Fecofa 2026 : Nonda, Mosengo, Makukula… la bataille des légendes pour le trône du football congolais

Le football congolais s’apprête à rompre un long cycle de tutelle et d’incertitudes, avec des élections décisives annoncées pour le 20 mai 2026 à la Fédération congolaise de football association (Fecofa). À Kinshasa et dans les cercles sportifs du pays, neuf candidatures ont été déposées pour diriger l’institution, parmi lesquelles des figures de stature internationale telles que Shabani Nonda, Aziz Makukula ou Véron Mosengo. Après des années de transition supervisée par la FIFA depuis 2022, ce scrutin s’annonce comme une recomposition majeure du pouvoir footballistique national, entre promesses de réforme, rivalités d’anciens internationaux et enjeux de gouvernance.

Fin de tutelle

Après cinq années de supervision internationale, la Fecofa entre dans une phase de vérité. Le 20 mai 2026 marque une date charnière : celle d’un retour à une gouvernance pleinement nationale, sous haute tension institutionnelle. La commission juridique doit encore valider les dossiers, ouvrant la voie à d’éventuels recours avant la liste définitive des candidats.

Légendes en lice

Sur le papier, la course prend des allures de réunion d’anciens héros du ballon rond. Shabani Nonda, ex-capitaine des Léopards, s’avance avec un discours de rupture : « Pour moi, c’est un jour spécial. Je suis venu déposer personnellement ma candidature pour la présidence congolaise de football. »

Face à lui, Aziz Makukula, ancien international portugais né au Congo, incarne une vision centrée sur les acteurs du terrain : « Le football aux footballeurs. » Autour d’eux gravitent d’autres figures, dont Eugène Kabongo, associé à Bosco Mwehu, président du comité de gestion de la Linafoot, dans une alliance mêlant ancrage local et réseau international.

Mosengo sous pression

Dans cette arène déjà dense, Véron Mosengo, ancien secrétaire général démissionnaire de la Confédération africaine de football (CAF), cristallise les attentions et les critiques.
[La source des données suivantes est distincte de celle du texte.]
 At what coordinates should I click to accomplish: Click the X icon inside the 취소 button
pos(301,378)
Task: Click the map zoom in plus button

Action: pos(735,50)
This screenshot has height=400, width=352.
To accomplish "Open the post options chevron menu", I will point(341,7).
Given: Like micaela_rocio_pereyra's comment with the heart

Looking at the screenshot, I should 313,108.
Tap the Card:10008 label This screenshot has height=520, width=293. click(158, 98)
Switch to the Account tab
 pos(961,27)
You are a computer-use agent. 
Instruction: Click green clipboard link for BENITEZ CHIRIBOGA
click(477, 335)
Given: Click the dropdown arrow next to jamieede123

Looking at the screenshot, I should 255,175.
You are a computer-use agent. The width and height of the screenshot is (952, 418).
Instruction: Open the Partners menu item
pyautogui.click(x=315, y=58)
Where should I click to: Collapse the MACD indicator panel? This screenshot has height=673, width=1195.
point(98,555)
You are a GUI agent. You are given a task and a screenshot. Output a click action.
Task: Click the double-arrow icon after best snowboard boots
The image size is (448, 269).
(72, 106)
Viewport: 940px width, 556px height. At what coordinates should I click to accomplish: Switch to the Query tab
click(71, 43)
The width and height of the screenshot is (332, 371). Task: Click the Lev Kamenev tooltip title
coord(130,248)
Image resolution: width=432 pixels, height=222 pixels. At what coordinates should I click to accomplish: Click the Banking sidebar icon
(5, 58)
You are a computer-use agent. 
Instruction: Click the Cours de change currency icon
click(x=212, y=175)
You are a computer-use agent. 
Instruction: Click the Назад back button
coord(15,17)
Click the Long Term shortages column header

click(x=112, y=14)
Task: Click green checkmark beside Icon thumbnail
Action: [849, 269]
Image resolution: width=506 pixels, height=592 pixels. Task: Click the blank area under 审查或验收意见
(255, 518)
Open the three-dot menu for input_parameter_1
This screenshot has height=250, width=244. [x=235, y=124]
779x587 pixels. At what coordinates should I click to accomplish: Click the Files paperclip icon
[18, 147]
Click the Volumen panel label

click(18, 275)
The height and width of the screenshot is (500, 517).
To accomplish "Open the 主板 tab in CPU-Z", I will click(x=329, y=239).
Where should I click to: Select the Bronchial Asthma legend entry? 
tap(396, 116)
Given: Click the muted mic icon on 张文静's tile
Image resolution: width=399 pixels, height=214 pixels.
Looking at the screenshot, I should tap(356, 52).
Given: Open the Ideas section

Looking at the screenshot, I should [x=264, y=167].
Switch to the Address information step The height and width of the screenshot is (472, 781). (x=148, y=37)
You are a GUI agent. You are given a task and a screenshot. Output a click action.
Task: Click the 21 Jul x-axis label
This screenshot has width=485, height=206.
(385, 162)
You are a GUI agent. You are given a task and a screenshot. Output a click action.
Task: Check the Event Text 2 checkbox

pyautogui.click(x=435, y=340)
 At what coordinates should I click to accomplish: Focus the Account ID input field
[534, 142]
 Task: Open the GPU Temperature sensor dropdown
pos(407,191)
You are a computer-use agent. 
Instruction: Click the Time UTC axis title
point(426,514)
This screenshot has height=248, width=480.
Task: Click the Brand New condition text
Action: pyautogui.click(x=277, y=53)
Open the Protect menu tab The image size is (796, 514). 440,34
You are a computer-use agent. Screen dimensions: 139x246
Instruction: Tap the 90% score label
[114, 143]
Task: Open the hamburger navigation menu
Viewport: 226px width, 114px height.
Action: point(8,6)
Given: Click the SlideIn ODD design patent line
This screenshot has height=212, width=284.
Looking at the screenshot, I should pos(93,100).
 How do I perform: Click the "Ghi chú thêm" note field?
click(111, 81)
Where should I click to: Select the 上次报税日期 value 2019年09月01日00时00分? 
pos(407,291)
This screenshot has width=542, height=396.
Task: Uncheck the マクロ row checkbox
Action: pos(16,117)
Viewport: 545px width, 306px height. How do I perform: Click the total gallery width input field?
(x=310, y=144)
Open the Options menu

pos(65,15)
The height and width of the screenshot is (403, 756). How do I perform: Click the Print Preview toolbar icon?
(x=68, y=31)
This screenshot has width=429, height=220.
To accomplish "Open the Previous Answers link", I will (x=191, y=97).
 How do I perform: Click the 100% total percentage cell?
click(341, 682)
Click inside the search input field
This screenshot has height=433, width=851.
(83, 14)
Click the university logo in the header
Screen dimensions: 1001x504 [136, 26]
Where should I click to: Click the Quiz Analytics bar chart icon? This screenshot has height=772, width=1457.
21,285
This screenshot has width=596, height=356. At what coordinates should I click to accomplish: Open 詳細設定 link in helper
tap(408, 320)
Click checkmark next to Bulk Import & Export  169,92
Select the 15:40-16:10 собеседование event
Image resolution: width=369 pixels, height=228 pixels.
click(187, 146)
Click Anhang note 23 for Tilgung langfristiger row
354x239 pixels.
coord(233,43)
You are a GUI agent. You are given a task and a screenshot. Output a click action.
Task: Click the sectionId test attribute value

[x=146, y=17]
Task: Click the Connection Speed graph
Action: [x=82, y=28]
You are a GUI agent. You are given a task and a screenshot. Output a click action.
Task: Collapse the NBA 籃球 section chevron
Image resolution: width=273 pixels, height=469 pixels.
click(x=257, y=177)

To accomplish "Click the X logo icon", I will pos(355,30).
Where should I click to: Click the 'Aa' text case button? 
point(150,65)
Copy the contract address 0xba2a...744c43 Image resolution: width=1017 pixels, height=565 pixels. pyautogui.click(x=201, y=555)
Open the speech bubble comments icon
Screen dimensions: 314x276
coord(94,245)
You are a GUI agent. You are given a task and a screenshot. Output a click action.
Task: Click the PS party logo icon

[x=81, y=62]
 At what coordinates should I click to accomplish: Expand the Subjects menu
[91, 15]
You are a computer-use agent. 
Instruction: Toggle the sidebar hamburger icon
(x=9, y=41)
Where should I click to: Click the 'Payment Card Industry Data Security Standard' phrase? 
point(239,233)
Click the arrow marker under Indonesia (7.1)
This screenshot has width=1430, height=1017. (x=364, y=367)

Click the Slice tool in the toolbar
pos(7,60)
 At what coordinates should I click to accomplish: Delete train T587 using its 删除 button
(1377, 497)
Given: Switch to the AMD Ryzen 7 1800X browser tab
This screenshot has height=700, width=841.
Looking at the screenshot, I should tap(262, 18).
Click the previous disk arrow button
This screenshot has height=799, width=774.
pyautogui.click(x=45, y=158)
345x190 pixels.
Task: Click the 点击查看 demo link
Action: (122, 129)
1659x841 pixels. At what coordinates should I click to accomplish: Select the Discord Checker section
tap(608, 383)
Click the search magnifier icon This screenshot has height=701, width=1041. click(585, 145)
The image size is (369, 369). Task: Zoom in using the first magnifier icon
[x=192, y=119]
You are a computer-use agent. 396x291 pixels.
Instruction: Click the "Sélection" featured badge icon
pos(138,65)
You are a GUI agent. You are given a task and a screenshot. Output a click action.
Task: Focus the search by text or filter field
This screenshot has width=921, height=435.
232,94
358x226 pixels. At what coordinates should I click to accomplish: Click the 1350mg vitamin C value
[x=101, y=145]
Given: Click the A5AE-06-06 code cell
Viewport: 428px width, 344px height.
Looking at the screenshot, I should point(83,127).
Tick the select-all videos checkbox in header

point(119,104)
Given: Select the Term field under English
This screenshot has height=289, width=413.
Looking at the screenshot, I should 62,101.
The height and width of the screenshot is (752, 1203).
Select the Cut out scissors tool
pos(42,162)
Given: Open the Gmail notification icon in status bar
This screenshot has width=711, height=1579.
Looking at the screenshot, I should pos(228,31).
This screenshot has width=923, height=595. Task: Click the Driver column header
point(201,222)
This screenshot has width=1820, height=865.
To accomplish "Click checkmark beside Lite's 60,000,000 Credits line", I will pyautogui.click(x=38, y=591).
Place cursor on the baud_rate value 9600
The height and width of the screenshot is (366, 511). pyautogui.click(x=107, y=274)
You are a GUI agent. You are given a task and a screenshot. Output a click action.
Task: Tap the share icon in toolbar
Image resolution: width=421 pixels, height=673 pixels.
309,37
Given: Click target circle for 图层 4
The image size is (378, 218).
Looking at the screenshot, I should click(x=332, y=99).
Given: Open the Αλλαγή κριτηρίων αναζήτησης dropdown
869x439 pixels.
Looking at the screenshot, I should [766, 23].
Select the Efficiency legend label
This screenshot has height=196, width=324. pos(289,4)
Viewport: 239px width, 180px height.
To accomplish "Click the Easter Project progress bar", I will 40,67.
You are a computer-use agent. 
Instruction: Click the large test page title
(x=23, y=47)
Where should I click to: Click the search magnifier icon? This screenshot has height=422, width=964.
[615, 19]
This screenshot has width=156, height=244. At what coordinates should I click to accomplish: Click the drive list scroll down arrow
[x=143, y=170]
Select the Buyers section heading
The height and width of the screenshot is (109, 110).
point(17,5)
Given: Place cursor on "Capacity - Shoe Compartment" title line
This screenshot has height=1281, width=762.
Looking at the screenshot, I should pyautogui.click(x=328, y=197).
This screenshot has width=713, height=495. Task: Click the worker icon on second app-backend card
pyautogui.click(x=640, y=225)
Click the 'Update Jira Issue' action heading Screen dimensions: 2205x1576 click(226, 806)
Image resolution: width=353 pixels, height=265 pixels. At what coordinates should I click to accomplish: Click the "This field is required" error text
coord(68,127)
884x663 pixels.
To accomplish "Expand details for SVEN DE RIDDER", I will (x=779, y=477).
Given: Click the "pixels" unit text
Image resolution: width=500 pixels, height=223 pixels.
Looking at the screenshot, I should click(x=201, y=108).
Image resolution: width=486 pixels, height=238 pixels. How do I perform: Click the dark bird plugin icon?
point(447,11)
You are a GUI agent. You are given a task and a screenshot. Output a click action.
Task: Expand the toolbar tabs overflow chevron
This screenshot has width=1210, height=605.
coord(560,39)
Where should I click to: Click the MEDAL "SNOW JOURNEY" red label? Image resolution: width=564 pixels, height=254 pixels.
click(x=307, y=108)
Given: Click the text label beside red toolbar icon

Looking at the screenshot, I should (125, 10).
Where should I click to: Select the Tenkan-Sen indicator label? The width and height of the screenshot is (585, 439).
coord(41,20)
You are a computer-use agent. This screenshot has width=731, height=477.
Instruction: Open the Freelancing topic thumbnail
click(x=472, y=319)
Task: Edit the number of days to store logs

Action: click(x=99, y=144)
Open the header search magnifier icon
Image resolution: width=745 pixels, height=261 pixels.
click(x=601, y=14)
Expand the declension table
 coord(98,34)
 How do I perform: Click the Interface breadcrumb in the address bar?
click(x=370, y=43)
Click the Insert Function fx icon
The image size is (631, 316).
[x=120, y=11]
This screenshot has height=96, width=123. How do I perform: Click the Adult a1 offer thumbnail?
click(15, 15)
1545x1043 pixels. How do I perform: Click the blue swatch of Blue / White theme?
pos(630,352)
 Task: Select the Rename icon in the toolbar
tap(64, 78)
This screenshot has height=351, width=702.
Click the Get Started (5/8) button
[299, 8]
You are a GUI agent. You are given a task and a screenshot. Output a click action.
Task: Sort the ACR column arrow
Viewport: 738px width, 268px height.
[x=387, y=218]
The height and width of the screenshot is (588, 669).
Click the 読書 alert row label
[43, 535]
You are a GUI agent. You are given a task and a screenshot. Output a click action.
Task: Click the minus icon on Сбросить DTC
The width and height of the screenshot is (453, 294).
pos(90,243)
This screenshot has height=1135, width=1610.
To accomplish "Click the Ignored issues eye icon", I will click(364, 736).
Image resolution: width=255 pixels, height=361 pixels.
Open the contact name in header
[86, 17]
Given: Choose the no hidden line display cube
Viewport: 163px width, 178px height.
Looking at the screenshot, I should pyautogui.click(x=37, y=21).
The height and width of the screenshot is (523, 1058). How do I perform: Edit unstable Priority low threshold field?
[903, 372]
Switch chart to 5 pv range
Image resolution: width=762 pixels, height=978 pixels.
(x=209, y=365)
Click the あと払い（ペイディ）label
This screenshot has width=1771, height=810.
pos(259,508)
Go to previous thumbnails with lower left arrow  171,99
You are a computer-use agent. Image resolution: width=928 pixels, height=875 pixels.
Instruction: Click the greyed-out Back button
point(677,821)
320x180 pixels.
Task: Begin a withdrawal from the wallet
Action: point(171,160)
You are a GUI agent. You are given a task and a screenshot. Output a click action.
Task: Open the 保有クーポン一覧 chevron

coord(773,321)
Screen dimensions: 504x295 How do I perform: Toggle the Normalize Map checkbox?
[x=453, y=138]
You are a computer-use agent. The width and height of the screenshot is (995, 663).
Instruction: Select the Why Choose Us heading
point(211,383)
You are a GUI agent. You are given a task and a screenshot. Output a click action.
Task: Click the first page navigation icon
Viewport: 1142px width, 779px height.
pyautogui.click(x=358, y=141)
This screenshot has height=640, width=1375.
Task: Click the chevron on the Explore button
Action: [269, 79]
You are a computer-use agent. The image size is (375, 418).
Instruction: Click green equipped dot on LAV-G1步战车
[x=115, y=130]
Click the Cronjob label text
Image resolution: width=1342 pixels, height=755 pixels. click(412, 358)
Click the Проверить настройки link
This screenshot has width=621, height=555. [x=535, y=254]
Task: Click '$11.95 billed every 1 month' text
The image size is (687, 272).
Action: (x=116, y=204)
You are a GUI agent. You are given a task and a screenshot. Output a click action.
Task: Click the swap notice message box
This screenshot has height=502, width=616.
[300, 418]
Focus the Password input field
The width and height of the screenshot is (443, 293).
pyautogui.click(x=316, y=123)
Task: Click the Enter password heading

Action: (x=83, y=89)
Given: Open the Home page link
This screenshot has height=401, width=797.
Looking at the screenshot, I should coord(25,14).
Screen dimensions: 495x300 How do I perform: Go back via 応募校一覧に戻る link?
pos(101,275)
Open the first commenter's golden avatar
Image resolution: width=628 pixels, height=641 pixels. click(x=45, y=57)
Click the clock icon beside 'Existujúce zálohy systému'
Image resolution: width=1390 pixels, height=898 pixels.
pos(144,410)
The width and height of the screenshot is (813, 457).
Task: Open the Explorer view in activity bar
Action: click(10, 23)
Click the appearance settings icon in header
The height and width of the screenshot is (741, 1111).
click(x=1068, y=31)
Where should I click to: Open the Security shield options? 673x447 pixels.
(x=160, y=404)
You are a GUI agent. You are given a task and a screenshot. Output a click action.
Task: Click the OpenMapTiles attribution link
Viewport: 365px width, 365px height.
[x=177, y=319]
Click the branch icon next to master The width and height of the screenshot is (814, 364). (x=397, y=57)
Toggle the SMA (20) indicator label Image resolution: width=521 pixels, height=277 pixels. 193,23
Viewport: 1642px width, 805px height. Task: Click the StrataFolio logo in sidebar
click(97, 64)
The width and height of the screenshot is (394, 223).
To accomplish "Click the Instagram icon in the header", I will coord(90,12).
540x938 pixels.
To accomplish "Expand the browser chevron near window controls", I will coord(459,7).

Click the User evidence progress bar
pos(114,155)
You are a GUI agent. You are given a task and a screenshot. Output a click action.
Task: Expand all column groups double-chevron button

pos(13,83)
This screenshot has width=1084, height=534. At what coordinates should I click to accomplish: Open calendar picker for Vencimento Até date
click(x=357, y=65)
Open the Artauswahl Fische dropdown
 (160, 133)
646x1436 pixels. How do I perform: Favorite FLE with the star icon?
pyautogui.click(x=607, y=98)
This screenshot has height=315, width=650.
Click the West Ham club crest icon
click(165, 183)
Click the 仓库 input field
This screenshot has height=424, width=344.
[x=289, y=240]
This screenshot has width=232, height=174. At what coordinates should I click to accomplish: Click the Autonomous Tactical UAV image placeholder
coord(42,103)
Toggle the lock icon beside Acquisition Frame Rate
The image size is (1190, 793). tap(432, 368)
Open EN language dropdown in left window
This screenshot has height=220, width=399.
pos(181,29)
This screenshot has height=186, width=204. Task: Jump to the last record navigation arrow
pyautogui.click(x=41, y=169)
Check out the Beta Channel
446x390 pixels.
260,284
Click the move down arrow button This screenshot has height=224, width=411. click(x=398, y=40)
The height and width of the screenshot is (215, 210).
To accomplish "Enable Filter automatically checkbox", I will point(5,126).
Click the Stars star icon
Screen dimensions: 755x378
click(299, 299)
Il avance une ligne claire, axée sur la gouvernance : « Responsabilité, intégrité et transparence », résume-t-il, dans une campagne où chaque mot devient un marqueur politique.

Un pouvoir à reconstruire

Derrière les ambitions personnelles, c’est tout un système qui se redessine. La Fecofa, longtemps marquée par les tensions internes et les interventions extérieures, cherche une stabilité durable. L’enjeu dépasse la simple élection : il s’agit de reconstruire la crédibilité du football congolais, ses compétitions, ses infrastructures et sa formation. La succession de Constant Omari, figure centrale du cycle précédent, ouvre ainsi une page encore incertaine, où les équilibres restent fragiles et les alliances mouvantes.

Verdict sous tension

Le scrutin du 20 mai s’annonce comme un moment de bascule. Entre ambitions croisées et mémoire d’un football en quête de renaissance, la bataille dépasse les individus pour toucher à l’identité même du sport roi en RDC. Un observateur du milieu résume l’enjeu avec gravité : « Ce n’est pas seulement une élection, c’est une reconstruction. » Comme l’écrivait Albert Camus : « Au milieu de l’hiver, j’ai découvert en moi un invincible été. » Le football congolais, lui, attend son printemps institutionnel, suspendu entre héritage et renaissance.